Instructions to follow:
Write back every record verbatim.
[Opening Source material section]
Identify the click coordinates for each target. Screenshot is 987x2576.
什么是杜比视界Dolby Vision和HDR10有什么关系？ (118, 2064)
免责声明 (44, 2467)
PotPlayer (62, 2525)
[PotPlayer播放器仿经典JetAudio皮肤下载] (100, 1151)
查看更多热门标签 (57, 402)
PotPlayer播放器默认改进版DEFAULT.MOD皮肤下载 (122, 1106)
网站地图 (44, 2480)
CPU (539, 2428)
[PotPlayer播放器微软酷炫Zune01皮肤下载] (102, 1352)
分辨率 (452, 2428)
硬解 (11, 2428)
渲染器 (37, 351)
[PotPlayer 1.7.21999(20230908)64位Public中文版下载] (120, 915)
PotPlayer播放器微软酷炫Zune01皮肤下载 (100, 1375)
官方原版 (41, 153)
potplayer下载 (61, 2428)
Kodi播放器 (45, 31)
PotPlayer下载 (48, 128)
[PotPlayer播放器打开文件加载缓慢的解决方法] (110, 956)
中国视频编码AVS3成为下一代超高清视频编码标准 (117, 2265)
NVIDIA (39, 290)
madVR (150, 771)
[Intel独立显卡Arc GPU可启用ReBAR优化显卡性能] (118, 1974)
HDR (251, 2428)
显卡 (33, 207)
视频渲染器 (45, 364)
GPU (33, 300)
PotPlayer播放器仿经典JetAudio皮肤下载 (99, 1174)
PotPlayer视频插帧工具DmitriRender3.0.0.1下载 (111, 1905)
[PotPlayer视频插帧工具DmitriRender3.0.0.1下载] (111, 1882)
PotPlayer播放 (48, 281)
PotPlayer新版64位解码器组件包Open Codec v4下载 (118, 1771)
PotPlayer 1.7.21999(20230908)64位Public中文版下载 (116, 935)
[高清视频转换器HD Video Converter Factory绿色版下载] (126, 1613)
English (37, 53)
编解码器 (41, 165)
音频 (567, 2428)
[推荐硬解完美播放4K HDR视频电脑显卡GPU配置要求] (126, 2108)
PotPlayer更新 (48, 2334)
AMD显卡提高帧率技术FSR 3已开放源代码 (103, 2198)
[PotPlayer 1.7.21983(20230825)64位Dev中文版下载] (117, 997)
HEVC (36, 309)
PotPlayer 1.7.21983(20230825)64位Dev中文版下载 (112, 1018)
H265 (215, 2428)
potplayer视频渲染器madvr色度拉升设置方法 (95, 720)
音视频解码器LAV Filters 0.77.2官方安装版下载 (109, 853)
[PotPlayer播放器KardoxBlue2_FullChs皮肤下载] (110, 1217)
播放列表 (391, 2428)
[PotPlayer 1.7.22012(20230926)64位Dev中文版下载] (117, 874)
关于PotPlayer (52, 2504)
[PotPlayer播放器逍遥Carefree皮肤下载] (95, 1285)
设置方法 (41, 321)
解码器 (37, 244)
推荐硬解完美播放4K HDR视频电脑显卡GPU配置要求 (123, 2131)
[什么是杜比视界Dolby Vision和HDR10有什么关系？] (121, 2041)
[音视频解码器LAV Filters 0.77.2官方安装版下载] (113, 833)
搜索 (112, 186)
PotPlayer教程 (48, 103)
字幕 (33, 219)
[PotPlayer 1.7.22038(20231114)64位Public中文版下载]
[Closing Source material section]
Completed exercise:
Identify the click coordinates for each target. Screenshot is 987x2576.
什么是杜比视界Dolby Vision和HDR10有什么关系？ (118, 2064)
免责声明 (44, 2467)
PotPlayer (62, 2525)
[PotPlayer播放器仿经典JetAudio皮肤下载] (100, 1151)
查看更多热门标签 (57, 402)
PotPlayer播放器默认改进版DEFAULT.MOD皮肤下载 (122, 1106)
网站地图 (44, 2480)
CPU (539, 2428)
[PotPlayer播放器微软酷炫Zune01皮肤下载] (102, 1352)
分辨率 (452, 2428)
硬解 (11, 2428)
渲染器 (37, 351)
[PotPlayer 1.7.21999(20230908)64位Public中文版下载] (120, 915)
PotPlayer播放器微软酷炫Zune01皮肤下载 (100, 1375)
官方原版 (41, 153)
potplayer下载 (61, 2428)
Kodi播放器 (45, 31)
PotPlayer下载 (48, 128)
[PotPlayer播放器打开文件加载缓慢的解决方法] (110, 956)
中国视频编码AVS3成为下一代超高清视频编码标准 (117, 2265)
NVIDIA (39, 290)
madVR (150, 771)
[Intel独立显卡Arc GPU可启用ReBAR优化显卡性能] (118, 1974)
HDR (251, 2428)
显卡 (33, 207)
视频渲染器 (45, 364)
GPU (33, 300)
PotPlayer播放器仿经典JetAudio皮肤下载 (99, 1174)
PotPlayer视频插帧工具DmitriRender3.0.0.1下载 (111, 1905)
[PotPlayer视频插帧工具DmitriRender3.0.0.1下载] (111, 1882)
PotPlayer播放 (48, 281)
PotPlayer新版64位解码器组件包Open Codec v4下载 (118, 1771)
PotPlayer 1.7.21999(20230908)64位Public中文版下载 (116, 935)
[高清视频转换器HD Video Converter Factory绿色版下载] (126, 1613)
English (37, 53)
编解码器 (41, 165)
音频 (567, 2428)
[推荐硬解完美播放4K HDR视频电脑显卡GPU配置要求] (126, 2108)
PotPlayer更新 (48, 2334)
AMD显卡提高帧率技术FSR 3已开放源代码 (103, 2198)
[PotPlayer 1.7.21983(20230825)64位Dev中文版下载] (117, 997)
HEVC (36, 309)
PotPlayer 1.7.21983(20230825)64位Dev中文版下载 (112, 1018)
H265 (215, 2428)
potplayer视频渲染器madvr色度拉升设置方法 (95, 720)
音视频解码器LAV Filters 0.77.2官方安装版下载 (109, 853)
[PotPlayer播放器KardoxBlue2_FullChs皮肤下载] (110, 1217)
播放列表 (391, 2428)
[PotPlayer 1.7.22012(20230926)64位Dev中文版下载] (117, 874)
关于PotPlayer (52, 2504)
[PotPlayer播放器逍遥Carefree皮肤下载] (95, 1285)
设置方法 (41, 321)
解码器 (37, 244)
推荐硬解完美播放4K HDR视频电脑显卡GPU配置要求 (123, 2131)
[什么是杜比视界Dolby Vision和HDR10有什么关系？] (121, 2041)
[音视频解码器LAV Filters 0.77.2官方安装版下载] (113, 833)
搜索 (112, 186)
PotPlayer教程 (48, 103)
字幕 (33, 219)
[PotPlayer 1.7.22038(20231114)64位Public中文版下载]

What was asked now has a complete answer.